September 15, 2016
SEO is a skill which many train for years in order to crack some magical use-all formula to get their posts ranking on the number one spot in Google. Whilst Google Ads can bring in a fantastic amount of targeted traffic, organically ranking for the right keywords can see insane amounts of traffic (and even conversions) come into your site because the audience was already interested in your page.
Although it isn’t going to bring results as quickly as a PPC campaign (and you can even use these methods for PPC), you can’t go wrong with a good old organic traffic campaign running alongside your ads.
You might despair (as I have a fair number of times) when you put time and effort into ranking for completely the wrong term. To combat this, you need to employ a keyword research process which has the perfect balance of volume, competition, and intent.
Put it this way, anyone with an internet connection can hop onto Google Keyword Planner and search for the volume and competition behind a keyword they think might be useful. However, if the audience searching that term doesn’t have the right intent, you could well end up harming your site more than you help it.
For example, a low intent could mean that your page’s bounce rate is high, as the audience wasn’t interested in sticking around for very long. Alternatively, the page might rank well, but the product you’re attempting to sell could get little to no attention at all, making your efforts for nought.
So, how do you find the perfectly balanced keyword? Well…
Give Volume Context
Whilst it may seem counter-intuitive, the highest volume keyword isn’t always the best choice. Not only will you likely have a far greater pool of competition to rank for the top spot, but the audience for that keyword will be unfocused.
Long-tail or niche keywords have a more direct intent behind them. For example, “online marketing tools” will have a far more targeted audience than just “online marketing.” The former will bring in potential customers for a marketing tool, whilst the latter could be searching for anything from a brief explanation to a comprehensive list of tips and tricks.
Judging both of these examples by volume alone, however, will give you a false positive. With 60x the search volume and both being “medium” competition, it’s very tempting to go for the gold. However, as previously stated, doing so will garner an audience which could be wholly uninterested in your particular page.
The lesson is to frame the volume of the keywords you research in the context of your content. Judge how likely a particular keyword is going to result in engaged users, along with the value of your content. If your content is anything less than stellar, you shouldn’t be looking to aim for the top keywords, as you’ll have a much harder time ranking due to disinterested (and unfocused) viewers.

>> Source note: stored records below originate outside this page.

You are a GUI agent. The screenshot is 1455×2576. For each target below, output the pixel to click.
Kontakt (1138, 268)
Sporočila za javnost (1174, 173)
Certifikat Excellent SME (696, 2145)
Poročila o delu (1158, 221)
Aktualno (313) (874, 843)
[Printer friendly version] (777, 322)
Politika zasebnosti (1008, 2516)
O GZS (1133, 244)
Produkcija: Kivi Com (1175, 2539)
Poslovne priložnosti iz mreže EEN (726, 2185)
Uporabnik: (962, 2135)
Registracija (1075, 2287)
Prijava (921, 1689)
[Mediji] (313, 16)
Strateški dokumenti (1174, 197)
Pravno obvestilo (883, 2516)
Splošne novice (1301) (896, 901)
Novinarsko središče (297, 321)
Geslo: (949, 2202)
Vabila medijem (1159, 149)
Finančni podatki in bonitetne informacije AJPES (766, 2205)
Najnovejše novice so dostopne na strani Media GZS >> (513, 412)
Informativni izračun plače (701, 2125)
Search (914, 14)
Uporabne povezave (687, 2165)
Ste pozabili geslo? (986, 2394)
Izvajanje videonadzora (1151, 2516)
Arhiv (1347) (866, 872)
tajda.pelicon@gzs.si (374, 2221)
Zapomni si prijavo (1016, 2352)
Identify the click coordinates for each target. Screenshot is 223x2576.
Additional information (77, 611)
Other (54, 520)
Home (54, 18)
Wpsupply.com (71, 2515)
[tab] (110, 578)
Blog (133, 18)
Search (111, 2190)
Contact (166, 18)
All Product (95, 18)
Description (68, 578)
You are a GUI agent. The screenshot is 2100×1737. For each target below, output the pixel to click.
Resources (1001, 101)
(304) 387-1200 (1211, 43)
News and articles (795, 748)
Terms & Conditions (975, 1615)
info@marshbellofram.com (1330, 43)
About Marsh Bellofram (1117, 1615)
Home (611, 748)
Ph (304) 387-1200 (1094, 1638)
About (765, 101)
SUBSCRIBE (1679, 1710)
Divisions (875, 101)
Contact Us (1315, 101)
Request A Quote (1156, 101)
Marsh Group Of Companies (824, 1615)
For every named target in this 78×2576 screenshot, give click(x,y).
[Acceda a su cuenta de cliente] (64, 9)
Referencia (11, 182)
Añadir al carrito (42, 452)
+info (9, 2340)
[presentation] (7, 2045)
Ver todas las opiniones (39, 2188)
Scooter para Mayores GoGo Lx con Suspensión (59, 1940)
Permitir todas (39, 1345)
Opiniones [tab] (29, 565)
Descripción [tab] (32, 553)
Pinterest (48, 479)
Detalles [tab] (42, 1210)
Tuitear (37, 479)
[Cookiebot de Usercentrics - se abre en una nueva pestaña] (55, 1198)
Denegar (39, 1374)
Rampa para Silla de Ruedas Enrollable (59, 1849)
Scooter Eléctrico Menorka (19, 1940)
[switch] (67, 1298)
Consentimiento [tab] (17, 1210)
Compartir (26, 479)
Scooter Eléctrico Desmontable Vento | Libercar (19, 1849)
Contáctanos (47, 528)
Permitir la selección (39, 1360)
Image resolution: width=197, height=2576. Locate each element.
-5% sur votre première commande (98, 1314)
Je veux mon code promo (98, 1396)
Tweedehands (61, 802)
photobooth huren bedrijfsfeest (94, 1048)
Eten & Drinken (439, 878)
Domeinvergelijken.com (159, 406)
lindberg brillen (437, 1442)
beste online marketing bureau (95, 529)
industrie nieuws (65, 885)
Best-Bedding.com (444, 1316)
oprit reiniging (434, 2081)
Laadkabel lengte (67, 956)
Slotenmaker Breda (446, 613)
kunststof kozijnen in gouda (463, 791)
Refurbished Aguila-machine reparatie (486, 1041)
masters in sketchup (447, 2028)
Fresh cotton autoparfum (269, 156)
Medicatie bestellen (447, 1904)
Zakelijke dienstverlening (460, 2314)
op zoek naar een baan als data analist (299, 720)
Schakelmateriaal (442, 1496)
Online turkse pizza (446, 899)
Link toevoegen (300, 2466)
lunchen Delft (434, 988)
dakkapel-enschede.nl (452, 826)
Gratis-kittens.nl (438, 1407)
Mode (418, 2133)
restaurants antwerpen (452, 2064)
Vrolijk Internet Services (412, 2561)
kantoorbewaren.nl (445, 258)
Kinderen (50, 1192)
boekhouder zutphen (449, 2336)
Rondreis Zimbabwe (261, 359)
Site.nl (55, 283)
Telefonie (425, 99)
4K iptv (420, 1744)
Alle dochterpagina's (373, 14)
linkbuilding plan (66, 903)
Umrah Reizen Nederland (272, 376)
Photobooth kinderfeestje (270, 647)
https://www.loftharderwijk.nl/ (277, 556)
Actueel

Waver Competition Based On Quality
Whilst the competition (or “difficulty”) of a keyword shouldn’t be taken lightly, there’s more room for flexibility than many seem to state. It’s true that the higher the competition, the harder it is to rank, but you need to once again consider the quality of your content and the resources you’re willing to put into ranking it.
Like with volume, if you have a piece of content which is head and shoulders above the results currently ranking for a keyword, the reported difficulty means a little less than “always go for the bottom end.” This is once again down to audience engagement (a page which holds your audience is held in higher regard by Google) and the intent of users searching for any given term.
Keyword competition can also be less of a barrier if your site already holds a decent amount of influence. For example, if you’re able to easily generate links through guest posting or inter-linking on your own site, you’ll already have a slight boost to your chances of ranking on the top spot. If your social media accounts have many followers, consider the number of shares you will receive and the ground it can cover on mediums like Twitter and Facebook.
As with volume, you also need to frame difficulty in the context of the resources you’re willing to put it into ranking. A higher quality piece of content will be worth putting more effort into, and so difficulty once again becomes less of an issue.
Constantly Relate Back To Buyer Intent
Once you’ve sussed up the volume and difficulty of your top candidates, it’s time to frame everything in terms of the buyer intent behind each term. As already mentioned, buyer intent is exactly what it says on the tin – the intent behind a person who’s searching any given term.
Intent will relate back to your ultimate goal with the content you’re aiming to rank. If the goal is to raise awareness for a particular product, judge how likely a user searching your keyword is likely to be interested. If you’re building out an email list, take a while to think about whether the audience is going to be interested in hearing what the rest of your site has to say.
Admittedly, there’s no general rule for judging the intent behind any keyword. Usually, a long-tail keyword will have a higher intent behind it, but you’ll still need to make an educated guess. Search Google to see what kinds of sites are currently ranking (and whether they are relevant to your content), take a look on Quora to see what questions are being asked, or even boot up Buzzsumo to scour the most popular articles for the keyword.
This is the true art within your marketing processes as you can’t go entirely on numbers and statistics. Much like traditional marketing, you need to have a feel for your topic and learn to make the best call. If you think that a broader term has sufficient interest, you may well end up ranking for the long-tail keywords anyway.
Nonetheless, keeping context and content in mind when assessing keyword volume, competition and intent will go a long way to making sure that your efforts will bring in the highest volume of users targeted towards your specific needs. All you need to do now is take the leap and give your keywords the attention they deserve.